Work to complete:
- A) Quote the forum thread about the 300 2wd project from "Here is some" to "and snorkel it.".
- B) In the forum thread about the 300 2wd project, what size tires were put on the back of the bike?

Document extract:
>> BEGIN

# 300 2wd Project



## bump530 (Jan 5, 2009)

Here is some pics of my brothers 94 blue 2wd im fixin up for the ol' lady to ride. so far ive compelely redone the back brakes and they actually worked. i put 27x12 laws on the back of it. removed all the front brakes since they dont work and wont stayin working. the gas tank was rusted pretty bad plus rusted thru in a few spots, so i picked up a slightly faded (as the guy told me...HAHAHA) blue plastic tank for it. I got it apart now to silicone the airbox and snorkel it. 

u can see what the tank looked like when i got it, but we had already started sandin some before i took the pic, thats why u can see "blue" on the top. its gonna have to get some paint before installing


----------



## Polaris425 (Dec 16, 2004)

cool :rockn:


----------



## bump530 (Jan 5, 2009)

i got it snorkeld last night (minus puttin a 90 on the top of it lol). now i just gotta paint tank, paint the rims, and giver her a bath and she will be ready


----------



## HondaGuy (Mar 2, 2010)

Sweet!


----------



## phreebsd (Dec 16, 2004)

congrats on getting a blue!


----------



## bump530 (Jan 5, 2009)

thanks. we have actually had the blue one for prolly close to 10 years. im glad im almost finally done with this bike. ive got a few goods to put on mine before mud nats.


----------

>> END

Some entries
>> BEGIN

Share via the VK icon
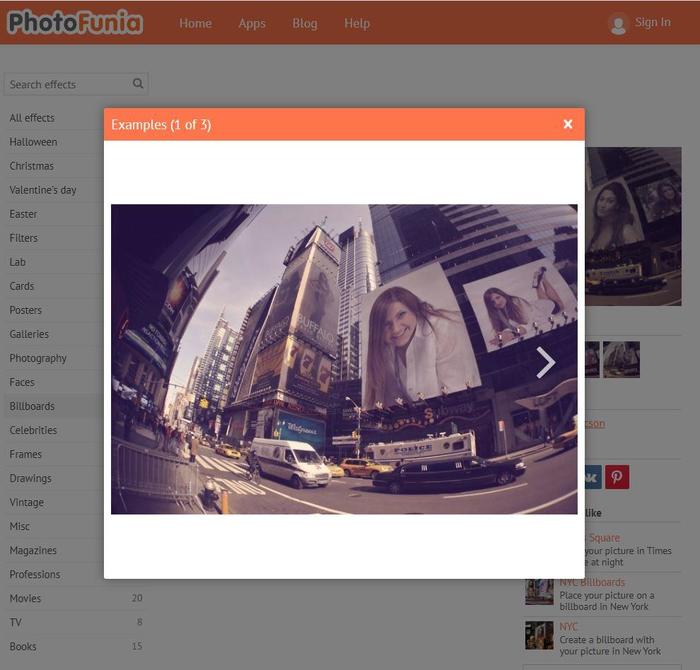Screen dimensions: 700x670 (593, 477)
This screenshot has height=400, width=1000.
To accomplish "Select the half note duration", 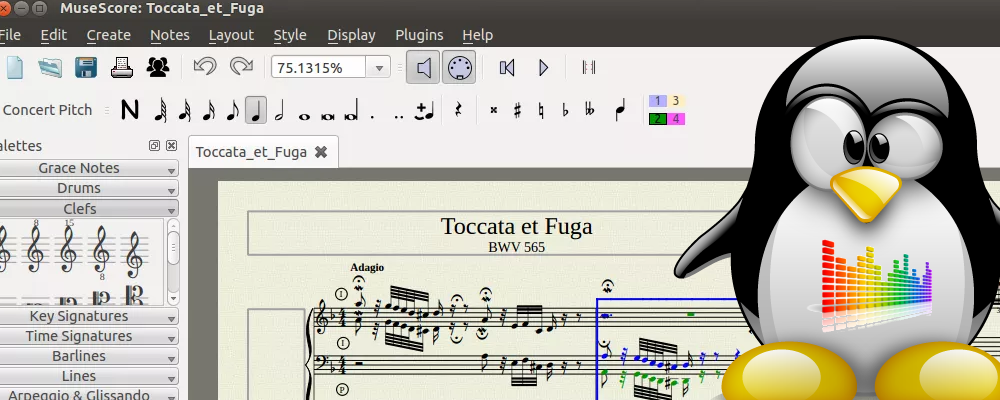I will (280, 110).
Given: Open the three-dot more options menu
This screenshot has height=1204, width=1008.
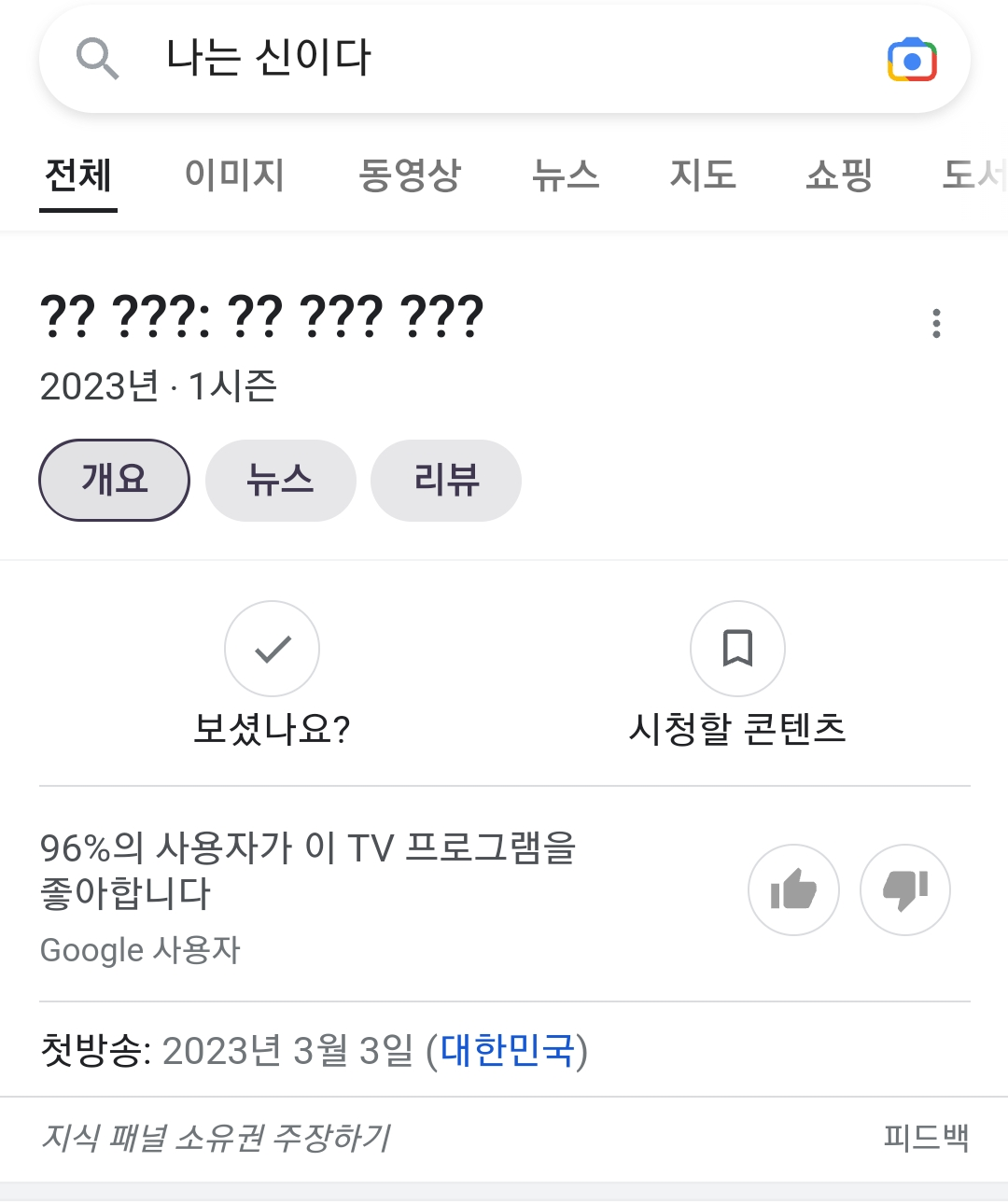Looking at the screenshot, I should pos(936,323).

>> END

Problem solutions:
- A)
Here is some pics of my brothers 94 blue 2wd im fixin up for the ol' lady to ride. so far ive compelely redone the back brakes and they actually worked. i put 27x12 laws on the back of it. removed all the front brakes since they dont work and wont stayin working. the gas tank was rusted pretty bad plus rusted thru in a few spots, so i picked up a slightly faded (as the guy told me...HAHAHA) blue plastic tank for it. I got it apart now to silicone the airbox and snorkel it.

- B) 27x12 Laws.